Performance and security clash yet again in “Collide+Power” attack

Another week, another BWAIN!

As you’ll know if you listened to last week’s podcast (hint, hint!), BWAIN is short for Bug With An Impressive Name:

It’s a nickname we apply when the finders of a new cybersecurity attack get so excited about their discovery that they give it a PR-friendly moniker, register a vanity domain name for it, build it a custom website, and design it a special logo.

This time, the name Collide+Power includes a pesky punctuation character, which is a plus in bug naming, but a minus when registering an internet domain. (Ironically, domain names are allowed to use -, but not +).

So, the domain name had to be abbreviated slightly to https://collidepower.com, but the website will give you an overview of the problem anyway, even with the addition sign subtracted.

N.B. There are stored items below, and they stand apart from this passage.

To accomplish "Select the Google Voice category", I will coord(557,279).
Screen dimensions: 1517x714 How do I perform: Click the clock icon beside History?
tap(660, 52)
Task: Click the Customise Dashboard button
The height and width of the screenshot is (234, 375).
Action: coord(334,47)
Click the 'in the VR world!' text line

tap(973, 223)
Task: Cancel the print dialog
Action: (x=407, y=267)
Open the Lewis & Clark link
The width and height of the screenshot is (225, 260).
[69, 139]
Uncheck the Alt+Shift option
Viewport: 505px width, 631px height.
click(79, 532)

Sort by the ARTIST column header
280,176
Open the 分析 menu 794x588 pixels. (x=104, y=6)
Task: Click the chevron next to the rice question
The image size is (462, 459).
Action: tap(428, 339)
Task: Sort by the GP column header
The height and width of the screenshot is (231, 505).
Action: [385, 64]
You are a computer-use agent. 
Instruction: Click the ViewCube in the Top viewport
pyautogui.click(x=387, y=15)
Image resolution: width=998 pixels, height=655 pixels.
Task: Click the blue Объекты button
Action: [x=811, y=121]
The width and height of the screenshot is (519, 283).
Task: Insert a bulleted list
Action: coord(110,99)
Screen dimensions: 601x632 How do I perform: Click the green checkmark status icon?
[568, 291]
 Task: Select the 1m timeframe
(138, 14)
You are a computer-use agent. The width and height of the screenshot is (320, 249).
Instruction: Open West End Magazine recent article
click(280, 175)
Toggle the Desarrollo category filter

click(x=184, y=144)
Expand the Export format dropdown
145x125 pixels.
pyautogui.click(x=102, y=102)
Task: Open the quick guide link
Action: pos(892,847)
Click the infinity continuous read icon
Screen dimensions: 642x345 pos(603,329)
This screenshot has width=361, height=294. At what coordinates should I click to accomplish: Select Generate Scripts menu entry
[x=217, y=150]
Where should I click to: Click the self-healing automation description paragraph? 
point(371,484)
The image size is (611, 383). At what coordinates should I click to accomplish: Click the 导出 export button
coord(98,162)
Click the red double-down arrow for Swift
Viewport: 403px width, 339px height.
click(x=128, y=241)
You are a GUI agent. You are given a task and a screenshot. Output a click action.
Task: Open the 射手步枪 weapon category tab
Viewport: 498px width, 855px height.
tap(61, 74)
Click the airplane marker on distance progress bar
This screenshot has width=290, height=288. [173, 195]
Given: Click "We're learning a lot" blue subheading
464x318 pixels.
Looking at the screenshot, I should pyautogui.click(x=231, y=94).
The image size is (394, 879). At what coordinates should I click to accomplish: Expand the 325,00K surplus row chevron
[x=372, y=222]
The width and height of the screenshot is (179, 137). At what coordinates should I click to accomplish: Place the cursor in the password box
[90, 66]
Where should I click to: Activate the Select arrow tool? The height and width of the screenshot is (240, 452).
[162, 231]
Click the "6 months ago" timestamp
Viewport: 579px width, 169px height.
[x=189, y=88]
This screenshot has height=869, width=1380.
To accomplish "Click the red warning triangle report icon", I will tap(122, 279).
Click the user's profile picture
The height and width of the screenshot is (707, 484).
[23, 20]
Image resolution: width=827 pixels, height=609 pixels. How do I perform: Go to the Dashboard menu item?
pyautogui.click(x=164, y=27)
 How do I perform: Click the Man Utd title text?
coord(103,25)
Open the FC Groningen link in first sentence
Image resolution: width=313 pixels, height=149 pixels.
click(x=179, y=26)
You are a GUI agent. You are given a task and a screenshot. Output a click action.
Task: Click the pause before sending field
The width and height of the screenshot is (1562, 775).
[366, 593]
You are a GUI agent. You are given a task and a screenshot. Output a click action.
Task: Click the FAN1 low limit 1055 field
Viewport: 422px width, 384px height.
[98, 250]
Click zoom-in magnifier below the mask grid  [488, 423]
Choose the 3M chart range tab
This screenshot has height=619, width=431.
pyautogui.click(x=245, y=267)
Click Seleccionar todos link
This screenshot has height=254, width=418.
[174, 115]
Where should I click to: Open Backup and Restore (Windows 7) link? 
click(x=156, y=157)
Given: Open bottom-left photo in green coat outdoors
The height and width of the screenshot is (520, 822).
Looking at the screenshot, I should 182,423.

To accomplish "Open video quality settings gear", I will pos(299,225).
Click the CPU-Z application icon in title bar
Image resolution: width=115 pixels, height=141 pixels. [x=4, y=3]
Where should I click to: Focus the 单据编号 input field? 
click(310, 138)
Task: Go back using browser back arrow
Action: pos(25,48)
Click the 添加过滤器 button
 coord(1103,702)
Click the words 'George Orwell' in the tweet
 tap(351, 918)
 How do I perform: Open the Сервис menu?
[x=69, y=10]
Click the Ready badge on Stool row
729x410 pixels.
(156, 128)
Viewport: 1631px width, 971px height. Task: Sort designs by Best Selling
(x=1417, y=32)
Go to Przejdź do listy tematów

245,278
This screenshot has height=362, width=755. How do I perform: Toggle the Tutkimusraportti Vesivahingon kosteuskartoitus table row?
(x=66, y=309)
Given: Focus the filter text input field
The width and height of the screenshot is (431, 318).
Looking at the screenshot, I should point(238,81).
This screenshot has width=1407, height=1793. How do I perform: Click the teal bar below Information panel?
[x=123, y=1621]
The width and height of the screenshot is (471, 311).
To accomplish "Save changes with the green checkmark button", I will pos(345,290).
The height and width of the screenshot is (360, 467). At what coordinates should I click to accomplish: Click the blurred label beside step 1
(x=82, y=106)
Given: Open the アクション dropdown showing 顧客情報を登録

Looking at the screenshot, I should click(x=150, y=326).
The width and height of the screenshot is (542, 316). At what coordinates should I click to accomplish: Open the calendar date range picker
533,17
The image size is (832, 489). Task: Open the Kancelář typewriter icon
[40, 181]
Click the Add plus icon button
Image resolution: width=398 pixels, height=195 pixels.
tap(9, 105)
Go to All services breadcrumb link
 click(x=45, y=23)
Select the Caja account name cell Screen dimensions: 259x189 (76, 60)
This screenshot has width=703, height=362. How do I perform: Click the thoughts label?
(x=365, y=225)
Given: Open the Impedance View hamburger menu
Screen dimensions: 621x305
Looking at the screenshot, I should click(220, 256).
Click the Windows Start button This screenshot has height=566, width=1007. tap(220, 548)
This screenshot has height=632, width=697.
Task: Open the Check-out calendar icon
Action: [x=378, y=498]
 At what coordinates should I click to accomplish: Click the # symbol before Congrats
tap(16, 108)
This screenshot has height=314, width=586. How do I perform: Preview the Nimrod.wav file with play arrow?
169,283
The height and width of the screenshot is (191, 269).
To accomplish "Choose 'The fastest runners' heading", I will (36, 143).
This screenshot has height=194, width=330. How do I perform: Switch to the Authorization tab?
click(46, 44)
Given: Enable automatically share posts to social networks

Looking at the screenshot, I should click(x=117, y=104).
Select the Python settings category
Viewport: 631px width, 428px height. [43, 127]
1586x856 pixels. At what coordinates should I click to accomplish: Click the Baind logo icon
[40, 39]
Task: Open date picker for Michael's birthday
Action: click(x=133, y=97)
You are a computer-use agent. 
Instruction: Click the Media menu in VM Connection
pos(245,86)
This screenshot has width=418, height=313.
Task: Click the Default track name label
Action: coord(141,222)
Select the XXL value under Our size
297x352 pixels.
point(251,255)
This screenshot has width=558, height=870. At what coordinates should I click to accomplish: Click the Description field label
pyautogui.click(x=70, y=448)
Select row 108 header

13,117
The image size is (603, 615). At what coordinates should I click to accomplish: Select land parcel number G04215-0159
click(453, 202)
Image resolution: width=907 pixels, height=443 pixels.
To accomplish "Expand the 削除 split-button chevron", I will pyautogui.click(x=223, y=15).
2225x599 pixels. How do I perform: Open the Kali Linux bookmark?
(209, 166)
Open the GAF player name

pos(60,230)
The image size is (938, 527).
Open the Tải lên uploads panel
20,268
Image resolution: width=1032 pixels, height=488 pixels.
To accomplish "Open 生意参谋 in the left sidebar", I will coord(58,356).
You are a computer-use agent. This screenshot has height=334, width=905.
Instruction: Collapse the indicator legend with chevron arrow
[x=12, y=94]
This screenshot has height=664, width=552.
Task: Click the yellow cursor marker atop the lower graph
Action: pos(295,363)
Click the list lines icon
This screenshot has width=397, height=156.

Collide cached data, and measure the power required

The researchers behind this new paper are Andreas Kogler, Jonas Juffinger, Lukas Giner, Martin Schwarzl, Daniel Gruss and Stefan Mangard from Graz University in Austria, and Lukas Gerlach and Michael Schwarz of the CISPA Helmholtz Center for Information Security in Germany.

We’re not going to try to explain the various forms of this attack at any length, because the technical details of how to take the measurements, and the mathematical modelling used to make inferences from those measurements, are complex.

But the core of the problem, if you will pardon the partial pun, is that the cache memory that’s buried inside modern processor chips, intended to provide an invisible and automatic performance boost…

…isn’t always quite as invisible as you might think, and may sometimes leak some or all of its content, even to processes that shouldn’t be able to see it.

As the name suggests, cache memory (it’s pronounced cash, as in dollars and cents, not cachet, as in respect and prestige, if you’ve ever wondered), keeps special copies of data values from conventional RAM in hidden locations inside the CPU chip itself.

If the CPU keeps track of the RAM addresses (memory locations) that you’ve used recently, and can guess well enough which ones you’re likely to use again soon, it can keep them temporarily in its cache memory and thus greatly speed up your second access to those values, and the third access, the fourth, and so on.

For example, if you’re looking up a series of data values in a table to convert image pixels from one colour format to another, you might find that most of the time the lookup table tells you to visit either RAM address 0x06ABCC00 (which might be where the special code for “black pixel” is stored) or address 0x3E00A040 (which might be the location of the “transparent pixel” code).

By automatically keeping the values from those two commonly-needed memory addresses in its cache, the CPU can short-circuit (figuratively, not literally!) future attempts to access those addresses, so that there’s no need to send electrical signals outside the processor, across the motherboard, and into the actual RAM chips to read out the master copy of the data that’s stored there.

So, cached data is usually much faster to access than data in motherboard RAM.

Generally speaking, however, you don’t get to choose which cache registers get used to store which RAM addresses, and you don’t get to choose when the CPU decides to stop caching your “transparent pixel code” value and start caching another program’s “super-secret cryptograpic key” instead.

Indeed, the cache may contain a liberal mix of values, from a liberal mixture of RAM addresses, belonging to a liberal mixture of different user accounts and privilege levels, all at the same time.

For this reason, along with reasons of efficiency and performance, even admin-level programs can’t directly peek at the list of addresses currently being cached, or get at their values, to protect the cached data against external snooping.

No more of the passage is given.